The institution won its first national championship in 1982 when women's tennis won the AIAW national championship. The institution won its first NCAA national championship in any sport on December 19, 2008, when the Spiders football team defeated the Montana Grizzlies 24–7 in the NCAA Division I Football Championship (which is exclusively for teams in the Football Championship Subdivision, the second tier of NCAA Division I football). Richmond was ranked 23rd in men's basketball at one point during the 2009–10 season. During its 2010 season, the Richmond Men's Cross Country team placed 24th at the NCAA Division I Cross Country Championships. In the 2020-2021 Cross Country season, Richmond Men's Cross Country team became the first NCAA Division I program without any scholarships or an indoor or outdoor track team to win a conference title.

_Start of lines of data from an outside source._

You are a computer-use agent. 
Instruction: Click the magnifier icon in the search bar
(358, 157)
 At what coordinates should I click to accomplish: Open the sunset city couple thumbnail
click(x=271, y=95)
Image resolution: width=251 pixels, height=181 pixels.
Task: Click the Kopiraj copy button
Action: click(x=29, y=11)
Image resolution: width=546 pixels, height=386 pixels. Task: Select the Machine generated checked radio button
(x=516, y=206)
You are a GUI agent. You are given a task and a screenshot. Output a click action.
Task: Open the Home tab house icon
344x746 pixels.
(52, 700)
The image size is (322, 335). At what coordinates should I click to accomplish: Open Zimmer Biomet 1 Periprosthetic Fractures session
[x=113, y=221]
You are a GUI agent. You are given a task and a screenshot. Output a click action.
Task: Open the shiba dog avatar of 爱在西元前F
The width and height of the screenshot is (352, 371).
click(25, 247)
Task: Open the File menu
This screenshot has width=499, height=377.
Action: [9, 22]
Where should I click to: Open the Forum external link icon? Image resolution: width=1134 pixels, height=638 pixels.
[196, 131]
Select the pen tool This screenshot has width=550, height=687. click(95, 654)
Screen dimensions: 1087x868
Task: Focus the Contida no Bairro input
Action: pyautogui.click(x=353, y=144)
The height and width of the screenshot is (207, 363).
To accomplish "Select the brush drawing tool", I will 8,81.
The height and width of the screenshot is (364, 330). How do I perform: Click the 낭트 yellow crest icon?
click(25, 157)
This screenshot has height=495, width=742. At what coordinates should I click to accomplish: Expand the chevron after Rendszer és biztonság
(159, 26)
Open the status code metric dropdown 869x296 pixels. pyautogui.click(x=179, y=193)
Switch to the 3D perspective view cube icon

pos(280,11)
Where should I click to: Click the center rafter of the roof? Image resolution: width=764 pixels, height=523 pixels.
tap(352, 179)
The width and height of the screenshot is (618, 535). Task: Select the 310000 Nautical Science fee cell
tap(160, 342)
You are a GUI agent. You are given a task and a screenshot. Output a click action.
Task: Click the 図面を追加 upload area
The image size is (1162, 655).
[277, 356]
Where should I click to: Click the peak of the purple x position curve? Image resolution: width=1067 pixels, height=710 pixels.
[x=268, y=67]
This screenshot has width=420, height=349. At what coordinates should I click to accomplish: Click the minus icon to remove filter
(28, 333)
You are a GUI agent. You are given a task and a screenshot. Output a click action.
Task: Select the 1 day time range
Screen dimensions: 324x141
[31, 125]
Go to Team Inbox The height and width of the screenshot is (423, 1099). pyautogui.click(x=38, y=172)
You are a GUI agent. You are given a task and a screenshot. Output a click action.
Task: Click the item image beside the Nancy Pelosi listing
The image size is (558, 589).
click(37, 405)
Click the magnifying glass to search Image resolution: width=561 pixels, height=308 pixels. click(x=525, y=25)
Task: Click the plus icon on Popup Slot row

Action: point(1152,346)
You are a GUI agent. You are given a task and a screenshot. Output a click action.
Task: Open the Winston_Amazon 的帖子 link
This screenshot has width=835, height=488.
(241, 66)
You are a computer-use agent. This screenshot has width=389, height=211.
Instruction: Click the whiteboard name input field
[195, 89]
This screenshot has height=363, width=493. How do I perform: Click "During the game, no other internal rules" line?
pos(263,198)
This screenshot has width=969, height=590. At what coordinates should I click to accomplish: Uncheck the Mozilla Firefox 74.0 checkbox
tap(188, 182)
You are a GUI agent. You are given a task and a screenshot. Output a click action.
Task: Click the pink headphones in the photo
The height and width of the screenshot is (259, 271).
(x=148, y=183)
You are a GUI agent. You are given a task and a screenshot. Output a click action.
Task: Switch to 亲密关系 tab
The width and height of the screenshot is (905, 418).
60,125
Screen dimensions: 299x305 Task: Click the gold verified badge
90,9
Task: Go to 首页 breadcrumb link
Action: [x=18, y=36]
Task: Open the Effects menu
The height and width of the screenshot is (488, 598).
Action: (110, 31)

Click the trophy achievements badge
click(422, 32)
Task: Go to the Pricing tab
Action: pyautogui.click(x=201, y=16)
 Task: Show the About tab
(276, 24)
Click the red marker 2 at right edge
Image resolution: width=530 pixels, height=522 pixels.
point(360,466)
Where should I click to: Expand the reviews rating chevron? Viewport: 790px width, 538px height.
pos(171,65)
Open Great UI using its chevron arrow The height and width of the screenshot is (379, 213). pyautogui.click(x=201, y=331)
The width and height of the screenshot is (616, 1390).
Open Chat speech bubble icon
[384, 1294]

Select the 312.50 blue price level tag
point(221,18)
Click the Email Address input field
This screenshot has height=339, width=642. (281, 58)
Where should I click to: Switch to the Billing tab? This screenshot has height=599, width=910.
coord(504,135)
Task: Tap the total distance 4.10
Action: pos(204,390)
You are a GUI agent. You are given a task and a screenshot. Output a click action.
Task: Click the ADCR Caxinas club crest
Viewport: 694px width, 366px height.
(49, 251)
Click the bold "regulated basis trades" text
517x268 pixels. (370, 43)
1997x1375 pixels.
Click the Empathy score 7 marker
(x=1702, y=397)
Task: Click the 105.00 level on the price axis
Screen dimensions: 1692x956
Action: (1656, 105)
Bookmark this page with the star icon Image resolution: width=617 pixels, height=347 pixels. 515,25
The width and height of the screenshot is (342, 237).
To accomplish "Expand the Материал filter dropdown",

The 2010-11 Richmond Spiders men's basketball team won the 2011 Atlantic 10 men's basketball tournament, earning the team a spot in the 2011 NCAA Men's Division I Basketball Tournament. The Spiders fell to Kansas in the Sweet Sixteen.

=== Nickname ===
The institution's nickname dates to 1894 when baseball pitcher Henry Ellyson's long arms and wind up style was referred to by a local reporter as being like a spider's long arms. All of the athletic teams at the University of Richmond have since adopted the Spiders as their nickname.